Criminy. Never did I think that one day I would write on this blog that I miss the days of Ted, Frank ( M-U-R-K-O-W-S-K-I), and all the rest of the corrupt bastards. True, they were less than forthright with their constituents, but by gawd, at least they were old school politics.

Yeah, even Don Young is looking better and better. Sure, he is still a foul-mouthed ass, but nothing like Tea Partiers and Joe Miller to make him look more like Robert Byrd every day.

They had C street smarts (even if sometimes they were too smart for their own good), they knew their facts and if at times they twisted information to suit their own purposes, at least it was clear that they were doing so for a reason other than pure babbling ignorance.

They were arrogant, but theirs was an arrogance born of ability, intellect (OK, maybe not in the case of Frank or Don) and experience.
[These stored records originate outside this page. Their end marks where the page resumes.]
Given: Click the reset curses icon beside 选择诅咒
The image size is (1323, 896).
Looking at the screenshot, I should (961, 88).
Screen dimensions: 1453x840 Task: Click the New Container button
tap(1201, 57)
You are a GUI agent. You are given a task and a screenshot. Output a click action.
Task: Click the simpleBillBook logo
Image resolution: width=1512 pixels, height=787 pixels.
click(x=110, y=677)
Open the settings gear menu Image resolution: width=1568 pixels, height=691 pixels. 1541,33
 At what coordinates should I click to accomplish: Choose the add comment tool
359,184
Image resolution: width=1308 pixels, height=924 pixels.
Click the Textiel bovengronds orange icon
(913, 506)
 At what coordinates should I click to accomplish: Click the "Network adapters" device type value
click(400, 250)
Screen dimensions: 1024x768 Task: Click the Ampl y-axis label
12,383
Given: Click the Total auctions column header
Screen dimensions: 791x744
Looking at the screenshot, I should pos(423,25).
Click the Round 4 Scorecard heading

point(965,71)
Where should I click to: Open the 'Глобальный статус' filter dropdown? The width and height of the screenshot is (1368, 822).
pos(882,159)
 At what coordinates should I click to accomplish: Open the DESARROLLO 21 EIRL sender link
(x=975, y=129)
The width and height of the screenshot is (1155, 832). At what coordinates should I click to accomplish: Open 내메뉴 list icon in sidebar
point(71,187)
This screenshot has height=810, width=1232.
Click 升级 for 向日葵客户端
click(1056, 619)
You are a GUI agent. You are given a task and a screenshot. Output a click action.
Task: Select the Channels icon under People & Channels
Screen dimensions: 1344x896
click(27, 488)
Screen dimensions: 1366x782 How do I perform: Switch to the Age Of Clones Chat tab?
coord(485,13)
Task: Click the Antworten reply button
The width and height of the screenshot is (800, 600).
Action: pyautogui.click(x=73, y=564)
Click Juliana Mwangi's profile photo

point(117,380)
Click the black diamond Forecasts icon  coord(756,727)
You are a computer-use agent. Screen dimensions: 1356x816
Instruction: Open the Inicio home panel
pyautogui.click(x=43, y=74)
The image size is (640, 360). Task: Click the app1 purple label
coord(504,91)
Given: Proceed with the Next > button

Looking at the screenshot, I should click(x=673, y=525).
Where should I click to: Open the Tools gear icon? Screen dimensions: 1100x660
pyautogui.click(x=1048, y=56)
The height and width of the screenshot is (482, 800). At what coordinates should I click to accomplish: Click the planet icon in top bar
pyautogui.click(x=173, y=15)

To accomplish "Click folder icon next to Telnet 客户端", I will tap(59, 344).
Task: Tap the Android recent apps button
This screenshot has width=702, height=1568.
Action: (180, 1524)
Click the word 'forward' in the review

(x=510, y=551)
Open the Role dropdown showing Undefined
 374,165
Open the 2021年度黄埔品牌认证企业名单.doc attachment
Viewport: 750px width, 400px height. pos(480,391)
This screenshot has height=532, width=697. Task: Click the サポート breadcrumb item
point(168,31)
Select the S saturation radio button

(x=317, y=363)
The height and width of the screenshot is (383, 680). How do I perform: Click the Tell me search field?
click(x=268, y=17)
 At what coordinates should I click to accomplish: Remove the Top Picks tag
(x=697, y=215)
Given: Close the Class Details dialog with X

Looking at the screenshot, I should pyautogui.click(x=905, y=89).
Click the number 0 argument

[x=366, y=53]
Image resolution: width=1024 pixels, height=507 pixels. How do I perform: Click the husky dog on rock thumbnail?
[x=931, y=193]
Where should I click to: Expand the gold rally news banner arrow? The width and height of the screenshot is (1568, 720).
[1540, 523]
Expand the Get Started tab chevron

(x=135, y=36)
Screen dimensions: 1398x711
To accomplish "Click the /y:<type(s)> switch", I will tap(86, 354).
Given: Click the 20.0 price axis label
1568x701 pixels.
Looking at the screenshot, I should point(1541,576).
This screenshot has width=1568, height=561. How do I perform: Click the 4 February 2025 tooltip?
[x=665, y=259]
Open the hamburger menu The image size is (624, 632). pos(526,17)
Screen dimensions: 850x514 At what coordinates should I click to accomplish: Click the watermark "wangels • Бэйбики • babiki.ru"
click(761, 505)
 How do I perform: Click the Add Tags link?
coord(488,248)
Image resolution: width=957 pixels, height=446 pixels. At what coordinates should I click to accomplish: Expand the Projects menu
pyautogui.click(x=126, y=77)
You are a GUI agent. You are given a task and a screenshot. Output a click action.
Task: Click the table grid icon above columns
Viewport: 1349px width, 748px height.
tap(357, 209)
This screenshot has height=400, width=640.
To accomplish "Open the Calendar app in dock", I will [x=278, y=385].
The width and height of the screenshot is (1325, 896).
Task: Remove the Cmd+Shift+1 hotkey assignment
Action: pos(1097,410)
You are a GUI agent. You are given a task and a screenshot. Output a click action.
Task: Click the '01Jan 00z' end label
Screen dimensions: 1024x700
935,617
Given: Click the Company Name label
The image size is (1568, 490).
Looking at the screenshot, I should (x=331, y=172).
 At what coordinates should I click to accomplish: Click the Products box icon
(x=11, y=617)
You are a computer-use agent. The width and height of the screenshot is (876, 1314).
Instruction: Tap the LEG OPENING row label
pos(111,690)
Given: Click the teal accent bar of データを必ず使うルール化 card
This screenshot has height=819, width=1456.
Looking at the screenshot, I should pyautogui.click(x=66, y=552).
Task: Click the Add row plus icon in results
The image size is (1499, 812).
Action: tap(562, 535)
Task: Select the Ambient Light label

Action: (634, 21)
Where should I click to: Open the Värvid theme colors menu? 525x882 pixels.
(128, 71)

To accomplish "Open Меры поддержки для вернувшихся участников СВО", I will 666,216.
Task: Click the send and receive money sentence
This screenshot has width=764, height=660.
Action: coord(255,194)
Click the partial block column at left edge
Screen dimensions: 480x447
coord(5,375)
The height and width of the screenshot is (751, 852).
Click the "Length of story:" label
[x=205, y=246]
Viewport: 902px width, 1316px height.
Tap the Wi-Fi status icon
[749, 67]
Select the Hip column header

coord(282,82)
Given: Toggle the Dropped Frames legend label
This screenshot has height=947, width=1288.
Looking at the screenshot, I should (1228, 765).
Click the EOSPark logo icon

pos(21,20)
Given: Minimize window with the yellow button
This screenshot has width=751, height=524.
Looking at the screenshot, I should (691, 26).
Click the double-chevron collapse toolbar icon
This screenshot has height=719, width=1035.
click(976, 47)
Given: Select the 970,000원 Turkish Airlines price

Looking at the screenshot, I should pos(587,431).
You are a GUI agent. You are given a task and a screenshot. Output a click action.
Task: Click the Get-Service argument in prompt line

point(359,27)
It was not the insanely annoying petty arrogance of Palin and her spawn who take no care to hide the fact that they just don't give a shit about accuracy, fairness, common decency, or truth, because none of that matters to the Legions of Christ when they are inspired by the Spirit, or mama grizzlies or whatever. Or, more accurately, are engaging in the magical thinking that, as any licensed psychologist will point out, goes along with extreme dysfunction. As in Michele Bachmann's case: if she says it costs 200 million a day for Obama to visit India, then it does, because she said so, and that makes it so (and ain't nobody going to prove her wrong).

On the other hand, her suggestion that Obama and entourage "visit" India via videoconference makes a weird sort of twisted sense. In this digitally-crazed age, people like Bachmann are where they are primarily because they reign within a pixellated realm fabricated by cable TV, Twitter and Facebook.

On a completely unrelated topic - 'Dweller and I have been AWOL due to a combination of anomie (the shrill onslaught of the Palin Pods has put the muscle on us) and too much going on in work and personal life.

Maybe I will start blogging about chickens again: they continue to be a constant source of entertainment and useful instructors in the nuances of human behavior in these dark days (and I am not referring solely to the solar cycle)....

The feng-shui is very very very good

....along with other daily marginalia, like the profound relaxation and enjoyment I have been garnering from my new wood-fired sauna, which I hocked my truck to have built. But it was worth it - a balm for the soul in during bleak times.....maybe Obama should try one.